[Recorded information Boundary: Start]

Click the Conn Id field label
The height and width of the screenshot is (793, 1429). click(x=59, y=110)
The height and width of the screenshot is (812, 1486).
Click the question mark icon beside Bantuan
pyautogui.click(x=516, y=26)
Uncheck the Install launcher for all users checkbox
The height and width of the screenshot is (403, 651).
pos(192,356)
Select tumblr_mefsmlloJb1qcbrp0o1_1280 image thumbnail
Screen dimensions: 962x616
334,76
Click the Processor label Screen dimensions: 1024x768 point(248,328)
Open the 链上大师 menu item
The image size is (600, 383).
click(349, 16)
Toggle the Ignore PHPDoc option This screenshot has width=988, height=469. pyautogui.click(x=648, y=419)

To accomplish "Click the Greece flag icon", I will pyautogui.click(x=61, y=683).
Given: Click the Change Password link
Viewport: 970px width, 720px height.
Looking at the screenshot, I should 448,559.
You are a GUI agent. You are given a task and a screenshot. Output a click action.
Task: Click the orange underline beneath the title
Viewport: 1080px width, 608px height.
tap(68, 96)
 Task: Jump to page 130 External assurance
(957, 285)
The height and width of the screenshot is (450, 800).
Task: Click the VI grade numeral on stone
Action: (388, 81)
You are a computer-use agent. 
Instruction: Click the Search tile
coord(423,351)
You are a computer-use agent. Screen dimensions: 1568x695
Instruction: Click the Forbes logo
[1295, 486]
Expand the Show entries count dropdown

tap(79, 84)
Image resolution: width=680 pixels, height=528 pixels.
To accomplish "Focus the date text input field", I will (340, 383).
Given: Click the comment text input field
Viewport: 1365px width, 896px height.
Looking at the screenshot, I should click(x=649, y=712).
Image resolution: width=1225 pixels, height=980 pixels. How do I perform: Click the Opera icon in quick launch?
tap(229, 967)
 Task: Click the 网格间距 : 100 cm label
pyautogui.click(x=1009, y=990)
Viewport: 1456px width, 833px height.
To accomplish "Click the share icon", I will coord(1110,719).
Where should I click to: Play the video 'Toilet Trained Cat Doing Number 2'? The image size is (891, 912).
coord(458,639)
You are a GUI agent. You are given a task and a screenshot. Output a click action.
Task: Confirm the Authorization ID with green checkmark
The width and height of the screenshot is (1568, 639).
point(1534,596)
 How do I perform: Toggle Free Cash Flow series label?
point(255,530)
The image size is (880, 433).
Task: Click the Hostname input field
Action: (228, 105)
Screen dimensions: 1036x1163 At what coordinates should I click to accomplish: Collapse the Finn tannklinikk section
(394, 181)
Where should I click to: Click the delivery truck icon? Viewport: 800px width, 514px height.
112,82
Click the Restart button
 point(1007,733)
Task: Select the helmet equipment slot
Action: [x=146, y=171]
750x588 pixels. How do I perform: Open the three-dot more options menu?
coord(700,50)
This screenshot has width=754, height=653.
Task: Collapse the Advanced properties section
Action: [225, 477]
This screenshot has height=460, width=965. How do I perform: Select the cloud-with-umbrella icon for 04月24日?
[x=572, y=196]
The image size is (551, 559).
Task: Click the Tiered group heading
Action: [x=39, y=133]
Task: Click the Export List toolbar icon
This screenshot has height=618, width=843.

[Recorded information Boundary: End]

What you should do
Looking at the material above, count the lines that hold "will" and give the total alone.

Answer space
3